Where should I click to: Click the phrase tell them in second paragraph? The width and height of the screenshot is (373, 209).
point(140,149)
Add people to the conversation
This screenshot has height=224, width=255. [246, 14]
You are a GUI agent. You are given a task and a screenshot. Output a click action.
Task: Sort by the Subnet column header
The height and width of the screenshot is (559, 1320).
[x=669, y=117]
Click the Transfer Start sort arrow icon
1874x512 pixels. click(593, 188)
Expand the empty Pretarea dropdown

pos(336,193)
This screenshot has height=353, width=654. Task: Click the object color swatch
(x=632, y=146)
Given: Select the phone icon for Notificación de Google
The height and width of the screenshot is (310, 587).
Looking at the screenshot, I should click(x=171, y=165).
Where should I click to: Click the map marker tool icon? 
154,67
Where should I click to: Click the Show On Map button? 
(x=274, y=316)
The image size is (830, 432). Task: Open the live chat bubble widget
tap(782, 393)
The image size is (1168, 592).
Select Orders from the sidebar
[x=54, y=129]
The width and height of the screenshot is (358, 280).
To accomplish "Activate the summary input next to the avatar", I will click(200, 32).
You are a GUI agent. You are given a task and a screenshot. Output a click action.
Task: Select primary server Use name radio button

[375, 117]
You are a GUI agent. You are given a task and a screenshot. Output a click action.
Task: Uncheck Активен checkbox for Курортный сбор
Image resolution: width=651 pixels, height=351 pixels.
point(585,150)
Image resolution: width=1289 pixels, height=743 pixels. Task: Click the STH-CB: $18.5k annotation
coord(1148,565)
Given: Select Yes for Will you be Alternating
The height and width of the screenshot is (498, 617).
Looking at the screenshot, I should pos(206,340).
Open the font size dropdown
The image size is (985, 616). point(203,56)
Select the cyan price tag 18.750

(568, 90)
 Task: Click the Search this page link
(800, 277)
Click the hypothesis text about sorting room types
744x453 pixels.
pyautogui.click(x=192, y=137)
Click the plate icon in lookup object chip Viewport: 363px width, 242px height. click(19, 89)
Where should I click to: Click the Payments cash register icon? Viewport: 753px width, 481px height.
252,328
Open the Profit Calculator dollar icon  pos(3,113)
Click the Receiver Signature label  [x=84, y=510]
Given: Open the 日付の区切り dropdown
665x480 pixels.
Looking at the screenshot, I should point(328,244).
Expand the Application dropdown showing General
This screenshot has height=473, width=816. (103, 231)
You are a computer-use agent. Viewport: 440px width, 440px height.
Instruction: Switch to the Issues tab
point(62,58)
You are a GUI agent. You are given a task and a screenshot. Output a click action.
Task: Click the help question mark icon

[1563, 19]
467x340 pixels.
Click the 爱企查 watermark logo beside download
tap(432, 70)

> [Exercise] Exactly as they stand above, repeat all the records.

> [Solution for this task]
Where should I click to: Click the phrase tell them in second paragraph? The width and height of the screenshot is (373, 209).
point(140,149)
Add people to the conversation
This screenshot has height=224, width=255. [246, 14]
You are a GUI agent. You are given a task and a screenshot. Output a click action.
Task: Sort by the Subnet column header
The height and width of the screenshot is (559, 1320).
[x=669, y=117]
Click the Transfer Start sort arrow icon
1874x512 pixels. click(593, 188)
Expand the empty Pretarea dropdown

pos(336,193)
This screenshot has height=353, width=654. Task: Click the object color swatch
(x=632, y=146)
Given: Select the phone icon for Notificación de Google
The height and width of the screenshot is (310, 587).
Looking at the screenshot, I should click(x=171, y=165).
Where should I click to: Click the map marker tool icon? 
154,67
Where should I click to: Click the Show On Map button? 
(x=274, y=316)
The image size is (830, 432). Task: Open the live chat bubble widget
tap(782, 393)
The image size is (1168, 592).
Select Orders from the sidebar
[x=54, y=129]
The width and height of the screenshot is (358, 280).
To accomplish "Activate the summary input next to the avatar", I will click(200, 32).
You are a GUI agent. You are given a task and a screenshot. Output a click action.
Task: Select primary server Use name radio button

[375, 117]
You are a GUI agent. You are given a task and a screenshot. Output a click action.
Task: Uncheck Активен checkbox for Курортный сбор
Image resolution: width=651 pixels, height=351 pixels.
point(585,150)
Image resolution: width=1289 pixels, height=743 pixels. Task: Click the STH-CB: $18.5k annotation
coord(1148,565)
Given: Select Yes for Will you be Alternating
The height and width of the screenshot is (498, 617).
Looking at the screenshot, I should pos(206,340).
Open the font size dropdown
The image size is (985, 616). point(203,56)
Select the cyan price tag 18.750

(568, 90)
 Task: Click the Search this page link
(800, 277)
Click the hypothesis text about sorting room types
744x453 pixels.
pyautogui.click(x=192, y=137)
Click the plate icon in lookup object chip Viewport: 363px width, 242px height. click(19, 89)
Where should I click to: Click the Payments cash register icon? Viewport: 753px width, 481px height.
252,328
Open the Profit Calculator dollar icon  pos(3,113)
Click the Receiver Signature label  [x=84, y=510]
Given: Open the 日付の区切り dropdown
665x480 pixels.
Looking at the screenshot, I should point(328,244).
Expand the Application dropdown showing General
This screenshot has height=473, width=816. (103, 231)
You are a computer-use agent. Viewport: 440px width, 440px height.
Instruction: Switch to the Issues tab
point(62,58)
You are a GUI agent. You are given a task and a screenshot. Output a click action.
Task: Click the help question mark icon

[1563, 19]
467x340 pixels.
Click the 爱企查 watermark logo beside download
tap(432, 70)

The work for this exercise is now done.